═══ Selection

How to counter the fallibility of the novel, that which peddles a single story, a violence, a petrification? If you begin a book about healing but it ends up being all loss, where did the original intention go? Where did healing lie? And if healing lies down, does that mean healing is resisting what loss brings forth?

The sea creature and Ban are kindred spirits. In refusing the structures of the novel, the works enact the ways in which literature can erase certain subjectivities. Both spend most of their time lying down in the attempt to discern what lives on despite being silenced or “abbreviated.”[5] In “End-Notes,” Kapil notes how their works are in relation:

Melissa brought forth the discourse of waste material, abandonment, the “person left for dead” who — perversely — does not die. How to make (from this) (from these things): a form. A charnel: ground. (88)

══════

§ Written problem
Decide whether each statement below agrees with the excerpt, answering yes or no and quoting the words from the excerpt that settle it. 1. The sea creature and Ban are called kindred spirits. 2. The sea creature and Ban spend most of their time standing. 3. The passage quoted from "End-Notes" says Melissa brought forth the discourse of waste material.

═══ Information shown

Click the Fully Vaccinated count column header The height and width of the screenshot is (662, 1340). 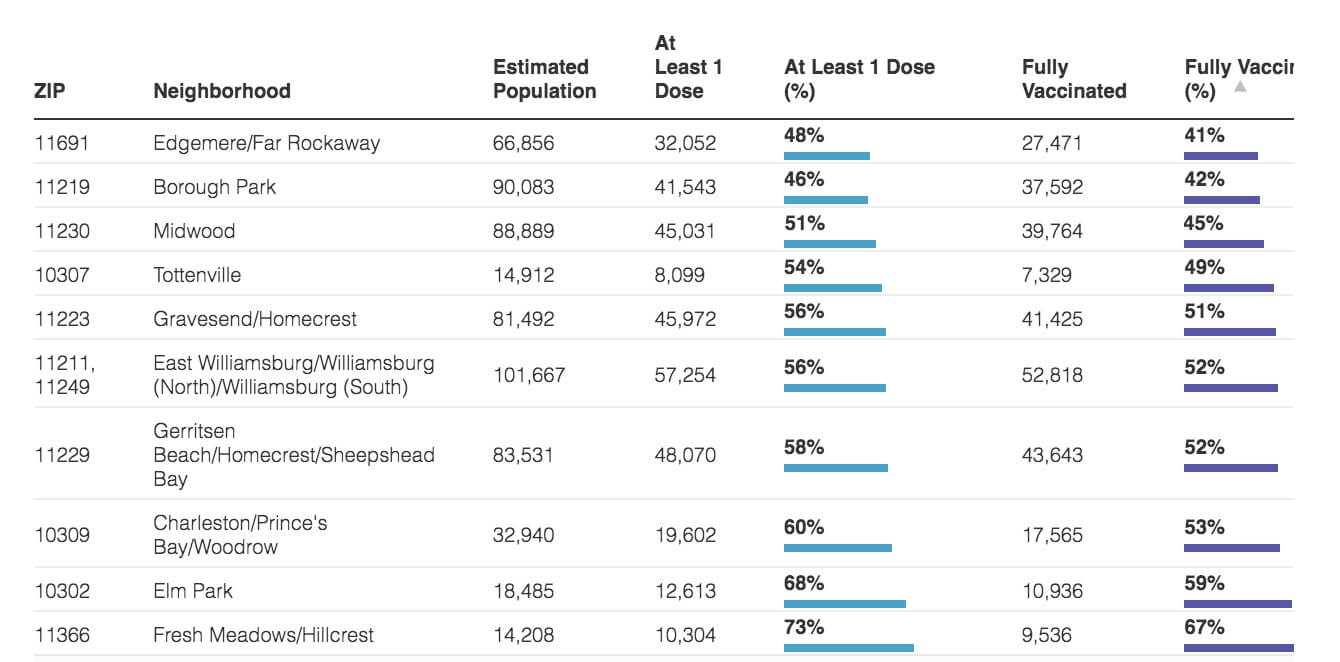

══════

§ Answer for this exercise
1. Yes: "The sea creature and Ban are kindred spirits."
2. No: "Both spend most of their time lying down"
3. Yes: "Melissa brought forth the discourse of waste material"